Considerando que a CGM encaminhou cópia do SEI 6067.2024/0025465-5, no qual consta cópia da guia DAMSP nº 2024000033 no valor de R$ 5.570.549,85 (cinco milhões quinhentos e setenta mil novecentos e quinhentos e quarenta e nove reais e oitenta e cinco centavos), correspondente à multa administrativa devidamente quitada (doc. 111754843), bem como da guia DAMSP nº 2024001802 no valor de R$ 4.716.241,02 (quatro milhões setecentos e dezesseis mil duzentos e quarenta e um reais e dois centavos) correspondente ao valor da vantagem indevida auferida pela empresa ÁLYA, devidamente corrigido monetariamente até a data do protocolo do pedido de julgamento antecipado, para fins de ressarcimento do erário público, também devidamente quitada (doc. 111754937).
Considerando que o contrato referente às obras da Avenida Sena Madureira (Concorrência nº 017/10/SIURB) foi retomado, com a manutenção do resultado fraudado, mesmo após a propositura pelo Ministério Público Federal da ação civil de improbidade administrativa nº 5014974-04.2019.4.03.6100 (12ª Vara Cível Federal de São Paulo) e da propositura pelo Ministério Público de São Paulo da ação civil pública n. 1090941-14.2023.8.26.0053 (12ª Vara da Fazenda Pública da Capital).
Considerando que ÁLYA (nova denominação da QUEIROZ GALVÃO) foi mantida como contratada e para uma obra parcialmente diversa daquela cuja licitação foi fraudada.
Considerando que há, ainda, informações sobre danos ambientais decorrentes da mesma obra, que estão sendo averiguados pela Promotoria de Justiça do Meio Ambiente da Capital.
Considerando a representação enviada por ANTONIO DONATO MADORNO (Deputado Estadual), na qual narrou irregularidades na concorrência n. 017/10/SIURB, em que foi firmado o contrato n. 054/SIURB/2011 com o consórcio QUEIROZ GALVÃO - GALVÃO ENGENHARIA, cujo objeto era a execução do sistema de interligação da Avenida Sena Madureira com a Avenida Ricardo Jafet, no bairro do Ipiranga, em São Paulo, no valor original de R$ 218.963.011,64. Conforme o representante, o contrato teria sido assinado em 2011 e a Ordem de Início de Serviço teria sido emitida em 1/7/2011, exclusivamente para a elaboração de projetos executivos e obtenção de licenciamento ambiental.
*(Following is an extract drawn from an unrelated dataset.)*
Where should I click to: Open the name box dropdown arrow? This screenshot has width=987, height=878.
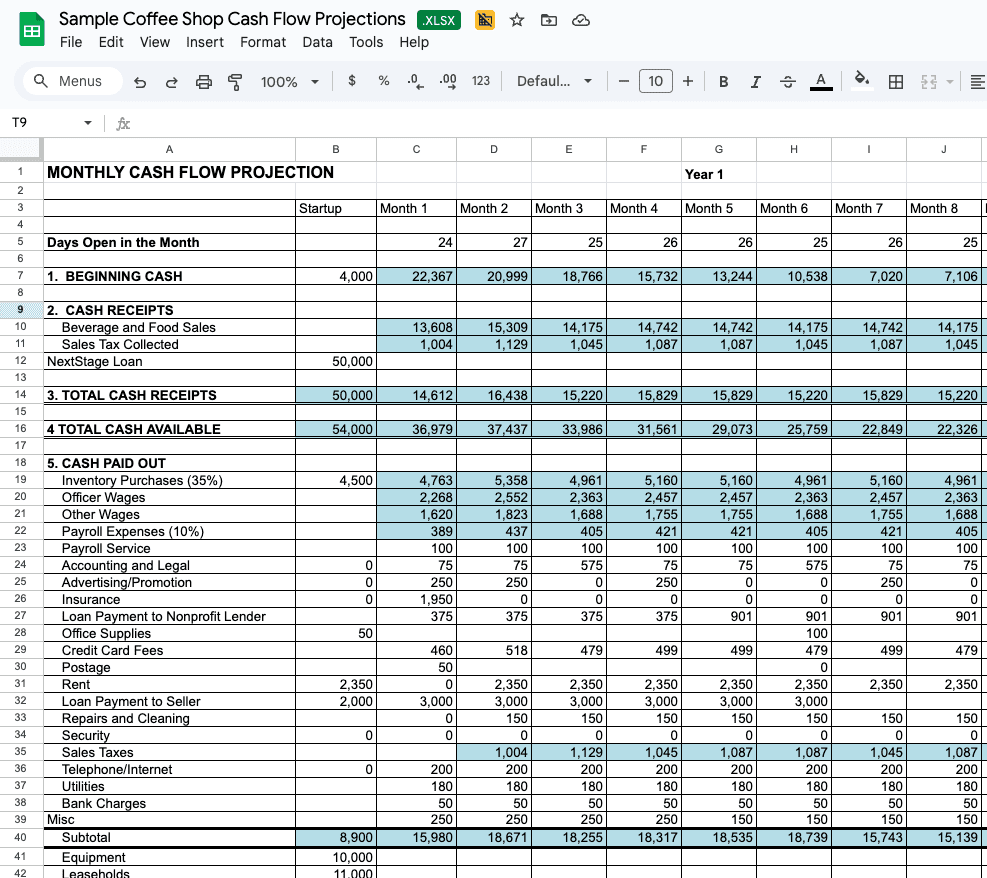[88, 123]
Contudo, apesar de a expedição da licença ambientar ter sido realizada em 15/7/2013, a Secretaria Municipal de Infraestrutura Urbana e Obras suspendeu o contrato, justificando insuficiência de recursos no orçamento vigente. Porém, desde então, o contrato foi objeto de sucessivas suspensões, até ser retomado no início de 2024, tendo sido formalizados nesse período 17 Termos Aditivos de suspensão contratual. O representante também alegou que o referido contrato possui graves irregularidades, sendo evidenciados pelos processos em andamento na Controladoria Geral do Município (nº 6067.2023/0001579-9; 6067.2019/0026258-6; 6067.2019/0026259-4 - Sindicância SEI nº 6067.2018/0018665-9), bem como obra trará graves impactos ambientais e sociais.
Considerando a representação encaminhada por CELSO GIANNAZI (Vereador), CARLOS GIANNAZI (Deputado estadual) e LUCIENE CAVALCANTE (Deputada federal), na qual aduziram que a obra do "Complexo Viário Sena Madureira" estaria em desacordo com a lei vigente, pois violaria as diretrizes estabelecidas na Política Nacional de Mobilidade Urbana, o Plano Diretor Estratégico do Município de São Paulo e o Plano de Mobilidade Urbana no Município de São Paulo (PlanMob/2015), com evidente impacto a uma nascente de água e curso localizado na área da obra, além do histórico da licitação ser questionável.
Considerando a representação encaminhada à Promotoria de Justiça do Meio Ambiente pelo Presidente do Partido Rede Sustentabilidade, sobre a ocorrência de danos ambientais, decorrentes das obras municipais do "Complexo Viário Sena Madureira".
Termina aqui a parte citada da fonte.